Can you please share more details about the issue?
Thanks
Hi, actually this is the code:
import torch
import torch.nn as nn
import torchvision.models as models
device = ‘cuda:0’
model = models.resnet18().to(device)
data = torch.randn(64, 3, 224, 224, device=device)
target = torch.randint(0, 1000, (64,), device=device)
criterion = nn.CrossEntropyLoss()
optimizer = torch.optim.Adam(model.parameters(), lr=1e-3)
nb_iters = 1
warmup_iters = 5
for i in range(nb_iters):
optimizer.zero_grad()
# start profiling after 10 warmup iterations
if i == warmup_iters: torch.cuda.cudart().cudaProfilerStart()
# push range for current iteration
if i >= warmup_iters: torch.cuda.nvtx.range_push("iteration{}".format(i))
# push range for forward
if i >= warmup_iters: torch.cuda.nvtx.range_push("forward")
output = model(data)
if i >= warmup_iters: torch.cuda.nvtx.range_pop()
loss = criterion(output, target)
if i >= warmup_iters: torch.cuda.nvtx.range_push("backward")
loss.backward()
if i >= warmup_iters: torch.cuda.nvtx.range_pop()
if i >= warmup_iters: torch.cuda.nvtx.range_push("opt.step()")
optimizer.step()
if i >= warmup_iters: torch.cuda.nvtx.range_pop()
# pop iteration range
if i >= warmup_iters: torch.cuda.nvtx.range_pop()
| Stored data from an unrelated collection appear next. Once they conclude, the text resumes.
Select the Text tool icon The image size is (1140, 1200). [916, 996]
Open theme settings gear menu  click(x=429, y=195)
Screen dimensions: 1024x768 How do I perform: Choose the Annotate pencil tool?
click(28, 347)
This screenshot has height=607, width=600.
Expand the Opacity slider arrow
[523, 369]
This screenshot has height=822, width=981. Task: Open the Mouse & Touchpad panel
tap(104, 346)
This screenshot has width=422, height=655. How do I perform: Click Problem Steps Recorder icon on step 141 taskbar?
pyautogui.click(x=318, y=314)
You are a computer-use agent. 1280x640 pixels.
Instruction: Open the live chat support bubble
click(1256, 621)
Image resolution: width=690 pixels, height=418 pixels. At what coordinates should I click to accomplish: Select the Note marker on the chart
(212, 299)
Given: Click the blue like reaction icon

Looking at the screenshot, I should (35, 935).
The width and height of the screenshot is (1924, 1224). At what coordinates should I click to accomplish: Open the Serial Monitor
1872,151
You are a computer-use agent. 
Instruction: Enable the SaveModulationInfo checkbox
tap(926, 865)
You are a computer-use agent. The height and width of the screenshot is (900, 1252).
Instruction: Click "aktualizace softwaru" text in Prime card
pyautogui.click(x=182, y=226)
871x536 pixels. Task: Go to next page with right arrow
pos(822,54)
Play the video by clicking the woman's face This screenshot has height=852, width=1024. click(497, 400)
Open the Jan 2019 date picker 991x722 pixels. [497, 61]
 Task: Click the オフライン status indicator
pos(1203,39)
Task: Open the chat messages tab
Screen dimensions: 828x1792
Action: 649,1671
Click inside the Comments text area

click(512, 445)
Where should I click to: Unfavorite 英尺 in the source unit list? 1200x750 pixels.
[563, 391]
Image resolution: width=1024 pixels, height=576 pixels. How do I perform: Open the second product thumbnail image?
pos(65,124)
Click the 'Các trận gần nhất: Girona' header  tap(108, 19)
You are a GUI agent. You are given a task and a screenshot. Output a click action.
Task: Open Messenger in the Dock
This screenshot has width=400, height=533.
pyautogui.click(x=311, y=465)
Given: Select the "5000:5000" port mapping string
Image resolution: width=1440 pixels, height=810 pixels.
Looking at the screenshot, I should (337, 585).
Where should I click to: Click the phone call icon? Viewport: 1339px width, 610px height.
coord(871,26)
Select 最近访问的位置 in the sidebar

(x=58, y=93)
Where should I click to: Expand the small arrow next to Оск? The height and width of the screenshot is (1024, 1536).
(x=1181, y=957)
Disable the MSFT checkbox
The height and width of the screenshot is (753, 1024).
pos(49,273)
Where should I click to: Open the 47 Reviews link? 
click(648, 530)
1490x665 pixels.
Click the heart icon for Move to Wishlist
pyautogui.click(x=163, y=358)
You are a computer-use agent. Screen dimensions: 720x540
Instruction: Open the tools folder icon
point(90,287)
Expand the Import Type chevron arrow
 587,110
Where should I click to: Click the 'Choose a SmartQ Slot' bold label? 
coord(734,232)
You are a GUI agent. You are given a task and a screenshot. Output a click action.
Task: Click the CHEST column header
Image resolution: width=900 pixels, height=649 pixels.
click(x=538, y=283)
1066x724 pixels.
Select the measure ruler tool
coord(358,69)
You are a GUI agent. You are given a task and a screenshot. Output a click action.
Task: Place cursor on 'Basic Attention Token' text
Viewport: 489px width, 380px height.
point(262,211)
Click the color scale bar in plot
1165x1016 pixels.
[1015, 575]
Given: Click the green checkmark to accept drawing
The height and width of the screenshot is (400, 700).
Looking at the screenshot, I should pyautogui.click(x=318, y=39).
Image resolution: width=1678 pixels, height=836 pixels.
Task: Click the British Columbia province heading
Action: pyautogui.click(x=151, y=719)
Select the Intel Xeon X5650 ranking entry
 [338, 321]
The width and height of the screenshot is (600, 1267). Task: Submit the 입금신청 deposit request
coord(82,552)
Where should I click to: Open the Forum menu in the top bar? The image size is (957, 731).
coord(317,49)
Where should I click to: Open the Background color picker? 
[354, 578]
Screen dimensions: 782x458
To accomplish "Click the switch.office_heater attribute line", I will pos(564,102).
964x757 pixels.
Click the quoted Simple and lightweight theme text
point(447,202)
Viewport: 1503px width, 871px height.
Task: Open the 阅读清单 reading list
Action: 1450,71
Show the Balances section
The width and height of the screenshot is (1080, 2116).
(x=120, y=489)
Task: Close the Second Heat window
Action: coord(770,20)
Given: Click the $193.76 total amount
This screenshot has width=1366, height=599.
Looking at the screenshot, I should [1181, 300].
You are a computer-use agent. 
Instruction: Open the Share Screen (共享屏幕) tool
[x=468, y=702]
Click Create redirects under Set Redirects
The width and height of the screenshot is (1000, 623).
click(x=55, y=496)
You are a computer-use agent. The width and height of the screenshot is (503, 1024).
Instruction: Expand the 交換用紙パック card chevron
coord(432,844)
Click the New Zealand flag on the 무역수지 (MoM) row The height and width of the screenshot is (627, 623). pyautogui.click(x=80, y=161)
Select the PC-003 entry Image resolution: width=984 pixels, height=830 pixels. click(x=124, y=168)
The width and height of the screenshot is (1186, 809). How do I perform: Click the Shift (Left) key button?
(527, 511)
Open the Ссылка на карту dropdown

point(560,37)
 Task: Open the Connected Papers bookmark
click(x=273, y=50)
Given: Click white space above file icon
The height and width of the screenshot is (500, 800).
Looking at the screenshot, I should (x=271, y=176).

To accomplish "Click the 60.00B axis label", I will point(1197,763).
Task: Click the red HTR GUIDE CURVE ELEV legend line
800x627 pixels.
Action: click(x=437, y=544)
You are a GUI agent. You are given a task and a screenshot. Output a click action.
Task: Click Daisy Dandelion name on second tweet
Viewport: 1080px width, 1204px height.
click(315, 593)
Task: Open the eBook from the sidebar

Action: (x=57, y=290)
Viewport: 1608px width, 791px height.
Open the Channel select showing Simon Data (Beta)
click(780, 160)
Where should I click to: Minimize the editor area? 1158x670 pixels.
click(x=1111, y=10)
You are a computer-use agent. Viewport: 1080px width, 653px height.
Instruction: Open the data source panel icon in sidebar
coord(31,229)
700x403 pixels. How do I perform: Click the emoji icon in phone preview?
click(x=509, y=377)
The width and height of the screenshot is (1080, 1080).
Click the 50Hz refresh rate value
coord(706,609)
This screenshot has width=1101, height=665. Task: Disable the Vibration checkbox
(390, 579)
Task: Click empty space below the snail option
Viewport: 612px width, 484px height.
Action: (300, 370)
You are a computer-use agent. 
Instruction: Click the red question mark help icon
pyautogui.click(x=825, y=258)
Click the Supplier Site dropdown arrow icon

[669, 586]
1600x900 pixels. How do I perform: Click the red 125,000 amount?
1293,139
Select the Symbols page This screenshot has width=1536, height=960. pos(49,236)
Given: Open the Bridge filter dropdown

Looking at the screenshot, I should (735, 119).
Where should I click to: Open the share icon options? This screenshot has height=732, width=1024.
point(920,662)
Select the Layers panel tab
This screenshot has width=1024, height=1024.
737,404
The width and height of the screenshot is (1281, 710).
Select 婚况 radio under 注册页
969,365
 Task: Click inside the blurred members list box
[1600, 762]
torch.cuda.cudart().cudaProfilerStop()
I ran a check in Nsight System to investigate the situation and observed that this code does not appear to employ the Asynchronous (overlapping data transfer and kernel computation) technique. Is there a specific reason why we are not utilizing it?
Hi @CisMine ,
you may get better help on any of the deep learning forums around the same. We suggest you to raise it on Pytorch Forum.
Thanks